Relationships between root diameter, root length and root branching along lateral roots in adult, field-grown maize.

Author information

Key Laboratory of Arable Land Conservation (North China), Ministry of Agriculture, College of Resources and Environmental Sciences, China Agricultural University, Beijing 100193, China.
INRA, UR 1115 PSH, Site Agroparc, 84914 Avignon cedex 9, France and.
State Key Laboratory of Plant Physiology and Biochemistry, Key Laboratory of Crop Cultivation and Farming System, Center of Crop Chemical Control, College of Agriculture and Biotechnology, China Agricultural University, Beijing 100193, China



Root diameter, especially apical diameter, plays an important role in root development and function.
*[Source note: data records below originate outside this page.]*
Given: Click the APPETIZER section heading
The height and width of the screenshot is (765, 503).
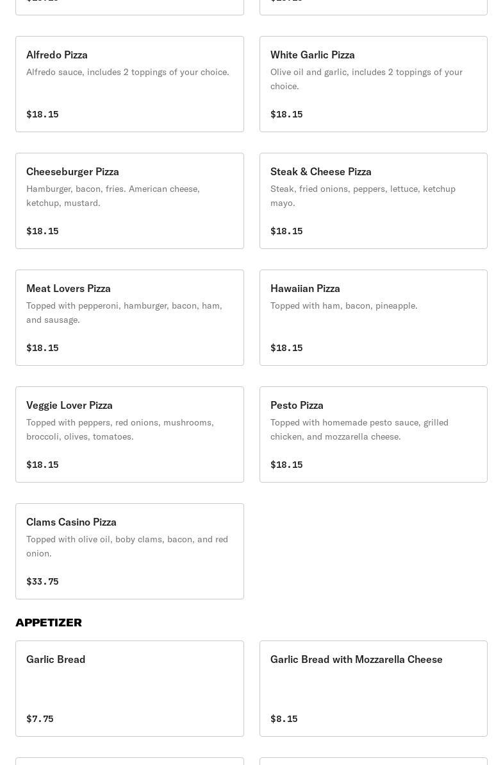Looking at the screenshot, I should click(x=49, y=623).
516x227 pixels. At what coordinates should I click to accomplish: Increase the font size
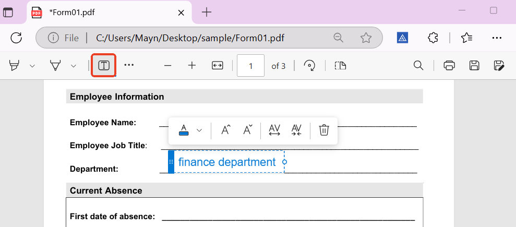[226, 130]
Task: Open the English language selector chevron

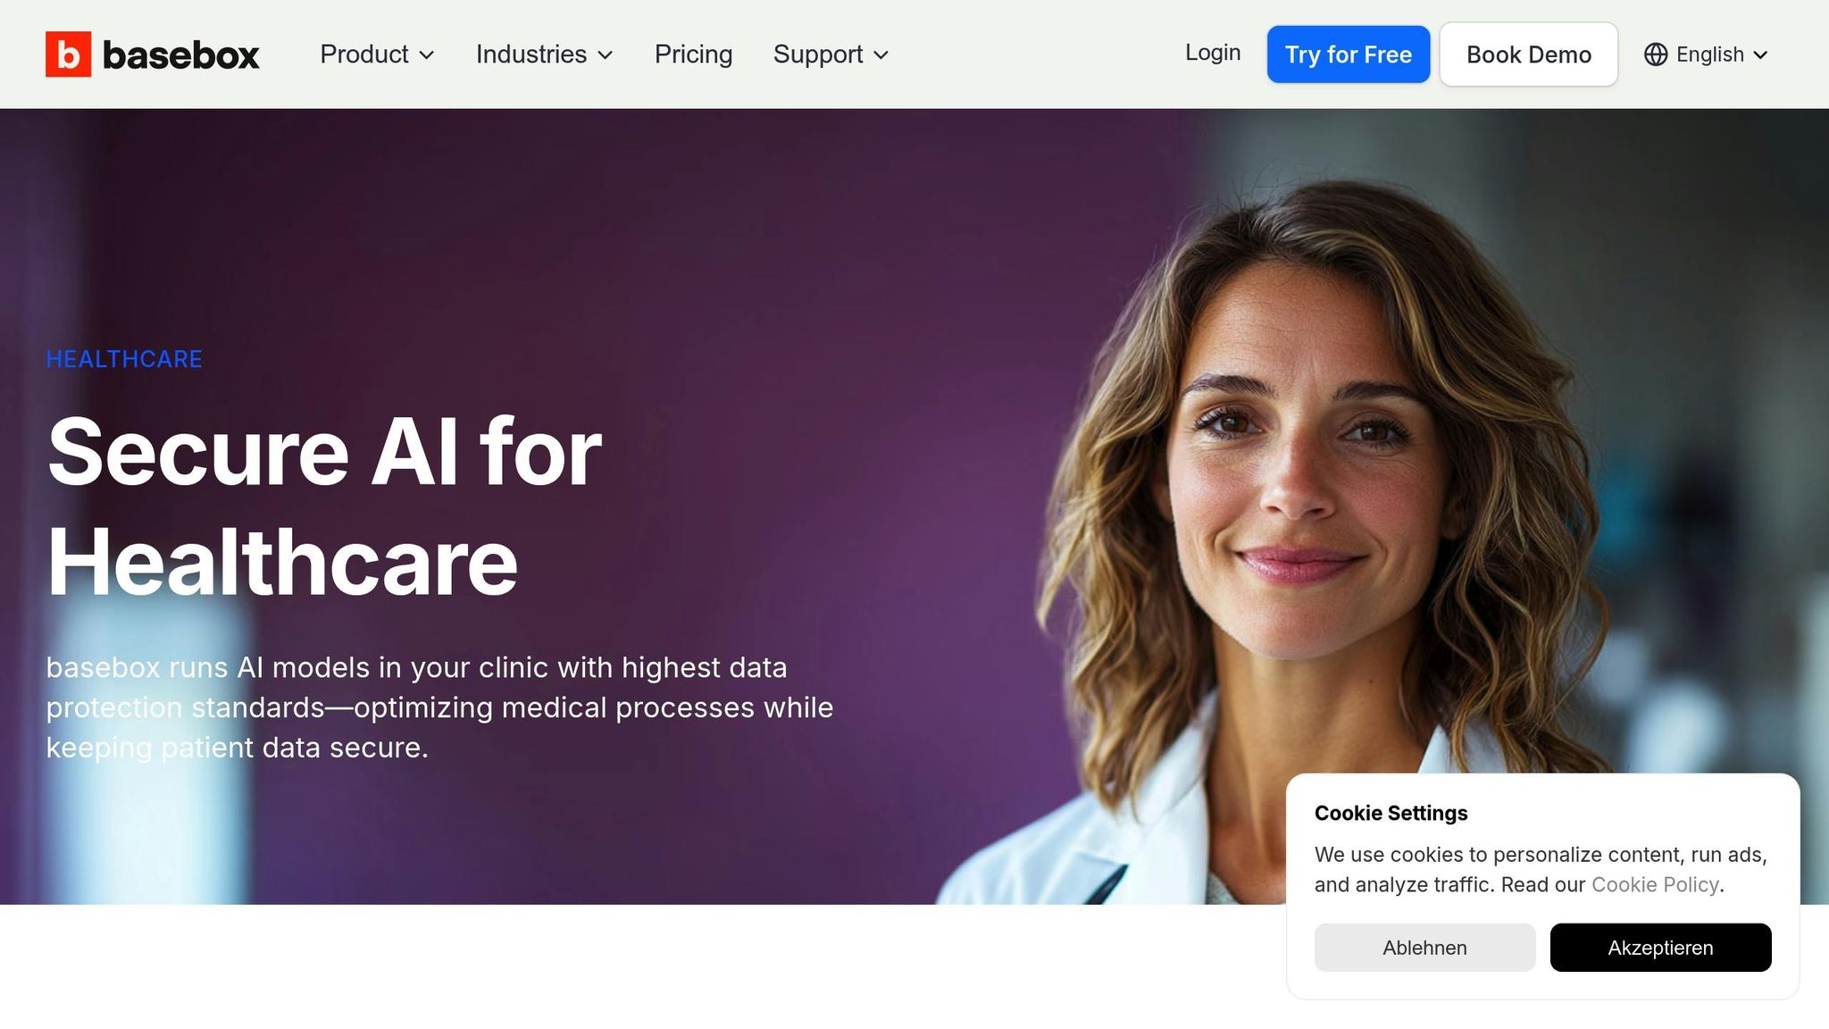Action: (1760, 55)
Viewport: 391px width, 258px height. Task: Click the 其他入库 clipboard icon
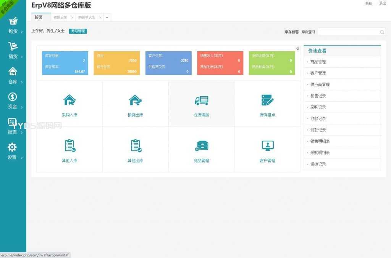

The variation in diameter between roots, and along roots, affects root structure and thus the root system's overall foraging performance. However, the effect of diameter variation on root elongation, branching and topological connections has not been examined systematically in a population of high-order roots, nor along the roots, especially for mature plants grown in the field.


A method combining both excavation and analysis was applied to extract and quantify root architectural traits of adult, field-grown maize plants. The relationships between root diameter and other root architectural characteristics are analysed for two maize cultivars.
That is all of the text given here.